Colony collapse is still a very real problem around the world, but apparently not in Contra Costa County. A lot of bees have been collected in Contra Costa neighborhoods recently. Experts say the swarms there are pockets of healthy, disease-resistant bees that so far, have been immune from the problems other bees are having.

It's the season to be a bee in Contra Costa County. In Concord, thousand of bees swarmed a car until a kid in a beekeeper suit gathered them up. Shelley Keho lives in the neighborhood where it happened. Her car didn't get swarmed, but she nearly did, thanks to the large colony that's constantly frolicking in her yard. "I'm giving them their space, absolutely. I had three of them fly right into my face yesterday at the back of my car, so I said that's OK. I got your message," she said.
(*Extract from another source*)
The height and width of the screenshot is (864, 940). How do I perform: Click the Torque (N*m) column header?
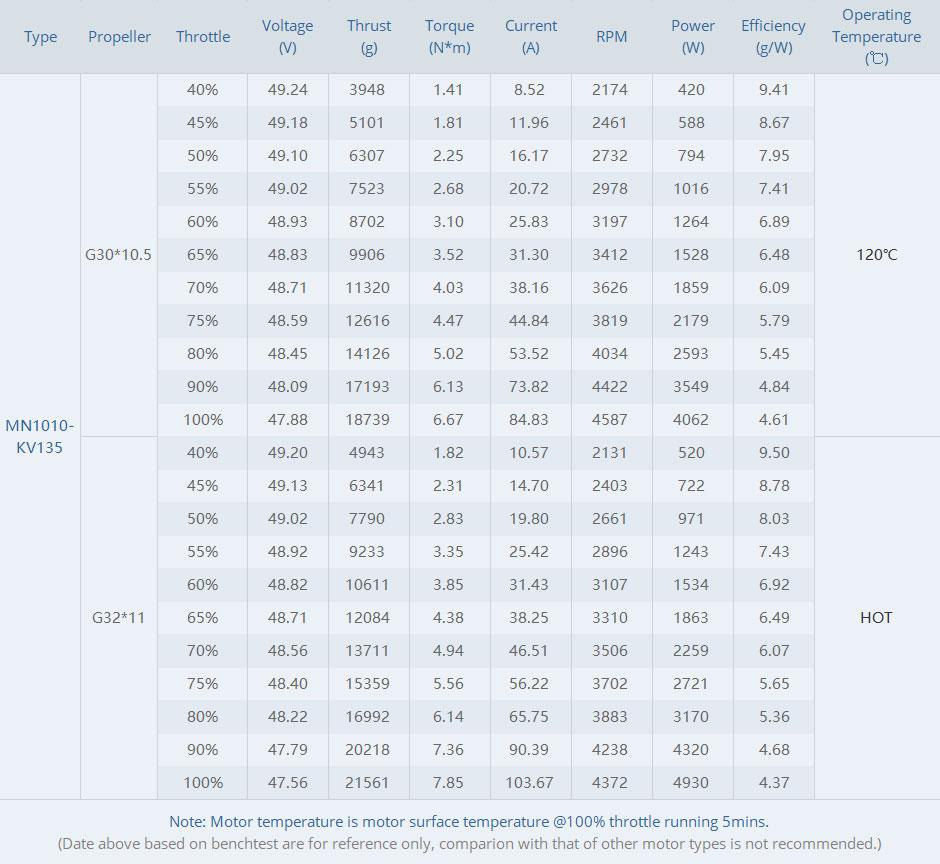pyautogui.click(x=449, y=37)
Kehoe says she'll leave well enough alone, but many others won't. "I'm getting anywhere between 5 to 15, maybe even 20 a day," said Mike Stephanos with the Mt. Diablo Beekeepers Association. He and his fellow beekeepers have been getting swarmed with calls from homeowners asking them to remove what they consider a nuisance. "We pick them up and then we either bring them into our hives or give them to other members of our Mt. Diablo Beekeepers Association to start a new hive," Shephanos said.
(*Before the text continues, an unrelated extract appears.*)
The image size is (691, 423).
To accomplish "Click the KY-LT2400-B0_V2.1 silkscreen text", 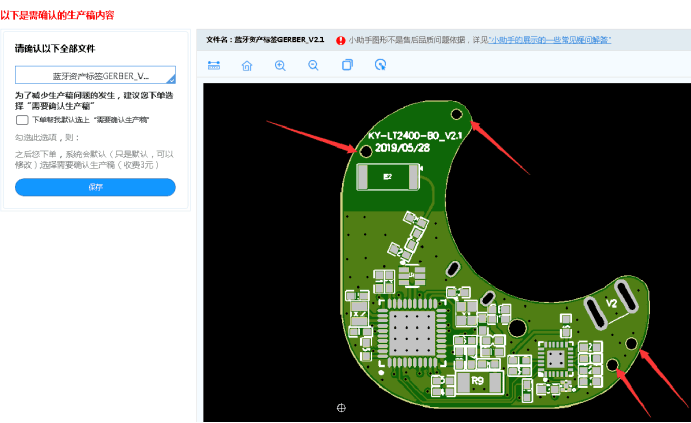I will pyautogui.click(x=413, y=134).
Stephanos says it's not that there are so many bees, it's that they're out especially early this year thanks to an unusually dry winter and then a wet start to spring. "Because of the rain, and the on and off rain, what happens is I believe they get a little cloistered and so when we get some nice weather, they explode," he said.

Beekeepers say that because they're looking for a home, not defending one, as long as you don't bother them, they won't bother you. But Concord painter Mike Tomasik says his one close encounter was enough. "I was painting on the side of a building and I noticed a lot of bees around the building as I was painting. I don't like bees. I don't like anything that can fly and attack me at the same time," he said.

Despite the fear some people have of bees, experts say extermination should be considered only as a last resort. Beekeepers say that in most cases, an unwanted swarm in a neighborhood can be gathered up and taken in by an organization like the Mt. Diablo Beekeeper Association.